=== ZU ERLEDIGEN ===
(A) Gib aus dem Artikel über Hans Korbel den Abschnitt wortgetreu wieder, beginnend mit „Aus sportlichem Ehrgeiz“ und fortlaufend bis einschließlich „Rente gut leben.“.
(B) Führe den Artikel über den Zeitungsausträger Hans Korbel im Anschluss an seinen letzten Satz weiter.

=== AUSGEWÄHLTER TEXT ===
=-=-=
Der Zeitungsmann mit dem Hang zur Lyrik

Aus sportlichem Ehrgeiz wurde der promovierte Jurist Hans Korbel Zeitungsausträger. Seine Erlebnisse verpackte der Rentner in Gedichte.
Batschuns Der promovierte Jurist Hans Korbel (84) kann heute nicht mehr nachvollziehen, warum er als Pensionist fast zwei Jahre lang Zeitungen ausgetragen hat. „Es wundert mich, dass ich das gemacht habe.“ Im Sommer 2007 fragte ihn die Frau, die ihm täglich die VN zustellte, ob er ihren Job übernehmen wolle. Warum er damals zusagte, erklärt er sich heute so: „Ich wollte mir beweisen, dass ich diesen Job machen kann, obwohl ich wusste, dass er kein Honiglecken ist.“ Nachsatz: „Das Doktorat kann nicht bedeuten, dass man sich zu gut ist für diesen Job.“ Des Geldes wegen hätte der pensionierte Jurist nicht Zeitungskolporteur werden müssen. Korbel, der einige Jahre die Vorarlberger Industriellenvereinigung leitete, kann von seiner Rente gut leben.
=-=-=
=== DATENAUSZUG ===
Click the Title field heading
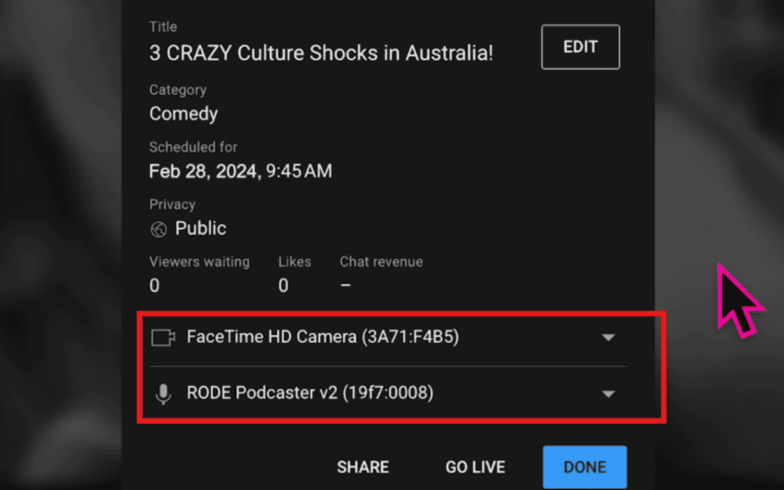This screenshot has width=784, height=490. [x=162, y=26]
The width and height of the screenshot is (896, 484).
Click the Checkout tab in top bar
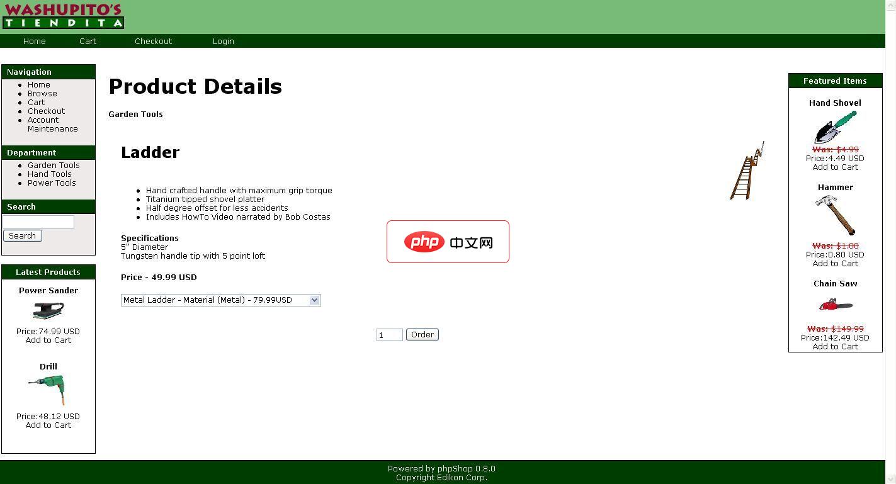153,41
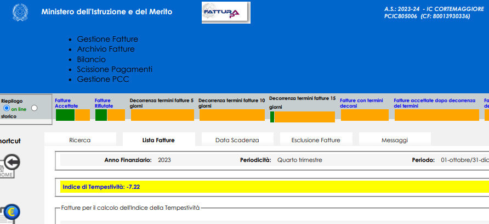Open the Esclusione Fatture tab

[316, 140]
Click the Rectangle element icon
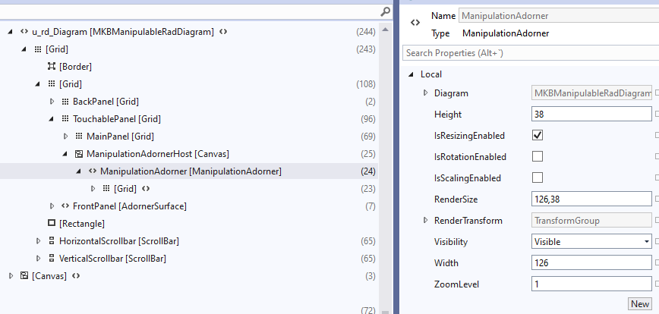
=-=-=
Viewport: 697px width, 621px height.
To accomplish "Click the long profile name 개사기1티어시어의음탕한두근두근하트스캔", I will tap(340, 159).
=-=-=
=== GEGEBENE ANTWORTEN ===
(A)
Aus sportlichem Ehrgeiz wurde der promovierte Jurist Hans Korbel Zeitungsausträger. Seine Erlebnisse verpackte der Rentner in Gedichte.
Batschuns Der promovierte Jurist Hans Korbel (84) kann heute nicht mehr nachvollziehen, warum er als Pensionist fast zwei Jahre lang Zeitungen ausgetragen hat. „Es wundert mich, dass ich das gemacht habe.“ Im Sommer 2007 fragte ihn die Frau, die ihm täglich die VN zustellte, ob er ihren Job übernehmen wolle. Warum er damals zusagte, erklärt er sich heute so: „Ich wollte mir beweisen, dass ich diesen Job machen kann, obwohl ich wusste, dass er kein Honiglecken ist.“ Nachsatz: „Das Doktorat kann nicht bedeuten, dass man sich zu gut ist für diesen Job.“ Des Geldes wegen hätte der pensionierte Jurist nicht Zeitungskolporteur werden müssen. Korbel, der einige Jahre die Vorarlberger Industriellenvereinigung leitete, kann von seiner Rente gut leben.

(B)
Im Oktober 2007 begann er, in seinem Wohnort Batschuns Zeitungen auszutragen. Hundert Haushalte mussten bedient werden – und das sechs Tage die Woche. „Ich musste um drei Uhr in der Früh aus den Federn. Dann habe ich mit dem Auto die Zeitungen zugestellt, bei jedem Wetter, auch bei Schnee. Gegen sieben Uhr war meine Tour in der Regel beendet.“ Er erinnert sich an Startschwierigkeiten. „Anfangs kannte ich mich noch nicht so aus. Deshalb war ich nicht immer pünktlich. Ein Mann regte sich auf, weil er die Zeitung erst um sieben Uhr bekam und nicht schon um sechs Uhr. Er sagte zu mir: ,Jetzt kannst du die Zeitung grad behalten.‘“ Hin und wieder beschwerten sich Abonnenten, „aber ich wurde auch zum Kaffee eingeladen“.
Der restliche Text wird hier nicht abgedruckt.